Referandumda her iki tarafa da oy verecek olanlar, bu devletin birliği ve bekası için, vatan için, bayrak için “EVET”ciler Evet, “HAYIR”cılar Hayır verilmesi gerektiğini savunuyor.
Eee öyleyse bu kavga, bu hırs niye(?)…
Her vatandaş, sağcısıyla solcusuyla, A partilisiyle B partilisiyle, futbol takımı tutar gibi parti tutarak, benim partim “EVET” diyor veya benim partim “HAYIR” diyor diye değil... Dün başka söyleyip bugün başka söyleyenlere kanmadan, elini vicdanına koyup, bu vatan için, bu bayrak için, bu toprağa kanlarını canlarını vermiş şehitler için, çocuklarımız, torunlarımız kısaca gelecek neslimiz için ellerini başının arasına alarak düşünmeli, vebali ve sorumluluğu çok büyük olan bu oylamanın sorumluluğunu taşıyarak sandığa gidip oy kullanmalıdır.

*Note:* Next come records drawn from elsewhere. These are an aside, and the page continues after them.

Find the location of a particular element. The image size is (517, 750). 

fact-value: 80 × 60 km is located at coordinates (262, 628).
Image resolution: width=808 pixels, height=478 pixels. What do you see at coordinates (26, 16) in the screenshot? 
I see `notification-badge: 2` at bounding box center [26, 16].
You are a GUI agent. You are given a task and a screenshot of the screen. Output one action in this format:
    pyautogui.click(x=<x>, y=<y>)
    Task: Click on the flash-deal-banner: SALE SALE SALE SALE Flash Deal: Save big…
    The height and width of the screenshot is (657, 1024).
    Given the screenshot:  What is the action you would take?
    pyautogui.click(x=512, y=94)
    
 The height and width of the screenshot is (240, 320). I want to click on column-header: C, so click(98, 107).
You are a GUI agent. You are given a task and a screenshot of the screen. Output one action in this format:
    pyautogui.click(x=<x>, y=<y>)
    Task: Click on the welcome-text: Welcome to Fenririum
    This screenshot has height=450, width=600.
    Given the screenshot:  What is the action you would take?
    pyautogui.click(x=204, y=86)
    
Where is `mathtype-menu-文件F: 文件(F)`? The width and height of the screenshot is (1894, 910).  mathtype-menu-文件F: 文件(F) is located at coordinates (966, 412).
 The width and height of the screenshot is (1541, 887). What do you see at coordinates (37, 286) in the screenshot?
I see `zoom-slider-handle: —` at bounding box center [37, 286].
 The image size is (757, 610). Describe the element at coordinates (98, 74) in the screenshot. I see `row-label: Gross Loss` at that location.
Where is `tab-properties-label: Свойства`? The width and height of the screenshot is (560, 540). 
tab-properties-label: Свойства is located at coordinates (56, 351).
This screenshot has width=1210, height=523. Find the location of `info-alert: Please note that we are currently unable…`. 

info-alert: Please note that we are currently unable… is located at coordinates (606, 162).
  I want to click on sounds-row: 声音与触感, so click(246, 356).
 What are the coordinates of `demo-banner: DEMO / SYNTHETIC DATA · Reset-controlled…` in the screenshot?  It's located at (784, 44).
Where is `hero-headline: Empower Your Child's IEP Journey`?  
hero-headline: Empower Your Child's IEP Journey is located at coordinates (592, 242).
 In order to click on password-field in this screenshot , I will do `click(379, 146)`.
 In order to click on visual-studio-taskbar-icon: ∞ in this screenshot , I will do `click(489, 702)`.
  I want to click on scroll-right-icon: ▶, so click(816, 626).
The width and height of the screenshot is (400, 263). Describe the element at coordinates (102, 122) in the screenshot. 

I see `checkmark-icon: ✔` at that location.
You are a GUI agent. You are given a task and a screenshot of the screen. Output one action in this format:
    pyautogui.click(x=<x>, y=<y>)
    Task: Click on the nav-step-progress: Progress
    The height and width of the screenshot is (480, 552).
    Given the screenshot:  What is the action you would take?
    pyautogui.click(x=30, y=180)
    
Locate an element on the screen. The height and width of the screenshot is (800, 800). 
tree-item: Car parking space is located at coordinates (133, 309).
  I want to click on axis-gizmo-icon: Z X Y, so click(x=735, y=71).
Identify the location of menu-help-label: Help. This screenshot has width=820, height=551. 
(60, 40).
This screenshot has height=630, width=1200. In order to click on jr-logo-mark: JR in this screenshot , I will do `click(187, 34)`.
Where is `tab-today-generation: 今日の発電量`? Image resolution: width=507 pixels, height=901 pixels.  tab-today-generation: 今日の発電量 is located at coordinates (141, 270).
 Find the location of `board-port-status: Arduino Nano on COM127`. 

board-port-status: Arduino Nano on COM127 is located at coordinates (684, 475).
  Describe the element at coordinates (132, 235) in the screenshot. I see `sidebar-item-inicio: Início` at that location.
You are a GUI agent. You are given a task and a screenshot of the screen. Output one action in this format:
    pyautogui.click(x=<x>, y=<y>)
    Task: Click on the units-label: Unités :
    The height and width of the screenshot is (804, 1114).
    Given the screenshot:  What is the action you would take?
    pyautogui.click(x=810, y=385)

Bu milletin, Yüce Allah’ın yardımıyla en iyisine karar vereceğinden hiç kuşkum yok.
Hepimiz aynı geminin içerisindeyiz. Bu gemi batarsa “EVET”diyenler de, “HAYIR”diyenler de hep beraber batarız. Başka TÜRKİYE yok ve bizim gidebileceğimiz başka vatanımızda… Bizi kabul edecek bir başka ülke de yok.
Olsa da, canımız bedenimizdeyken bu ülkeyi bırakıp gitmeye niyetimiz yok…
Bir olalım, birlik olalım. Bizi birbirimizden ayrıştırmaya ve ötekileştirmeye çalışanlara da fırsat vermeyelim.
Gün birlik zamanı…
BİR OLMAK GEREK
Tüm dünya gözünü bize çevirir,
Gün birlik zamanı bir olmak gerek.
Güçsüz gördüğünü vurur devirir,
Gün birlik zamanı bir olmak gerek.
Kadın, erkek, çocuk ayırt etmezken,
Yıkılan ocakta duman tütmezken,
Komşu yuvasında rahat yatmazken,
Gün birlik zamanı bir olmak gerek.
Dinsizler bir olmuş kana doymuyor,
Kanunmuş kuralmış kimse uymuyor,
Atılan feryadı kulak duymuyor,
Gün birlik zamanı bir olmak gerek.
Çemberi daraltıp boğmak istiyor,
Ateş olup gökten yağmak istiyor,
Şer kucağımızda doğmak istiyor,
Gün birlik zamanı bir olmak gerek.
Biz bize düşürüp içten bölmeden,
Olan bize olup bizden ölmeden,
Bizi ağlatıp da kendi gülmeden,
Gün birlik zamanı bir olmak gerek.
Söyle Mahir söyle, dilin susmadan,
Dönen kara bulut fesat kusmadan,
Yüze çıkıp düşman haddi aşmadan,
Gün birlik zamanı bir olmak gerek.
Mahir Başpınar
YORUMLAR
Mahir Hocam, merhaba.. Gündeme dair nefis bir yazı kaleme almışsınız. Başka Türkiye yok, bayrağımız, vatanımız bir. İnşallah ülkemiz için en güzeli olur. Bakınız burada bile o sihirli sözcükleri kullanmadım.. Vatanımıza, milletimize hayırlı olsun demek bile inanınız çok tehlike arz ediyor, içinde hayır kelimesi geçtiği için... Düğünlerde bile neredeyse hayırlı olsun temennisinde bulunamayacağız... Nelerle uğraşır olduk...
Sağlıcakla..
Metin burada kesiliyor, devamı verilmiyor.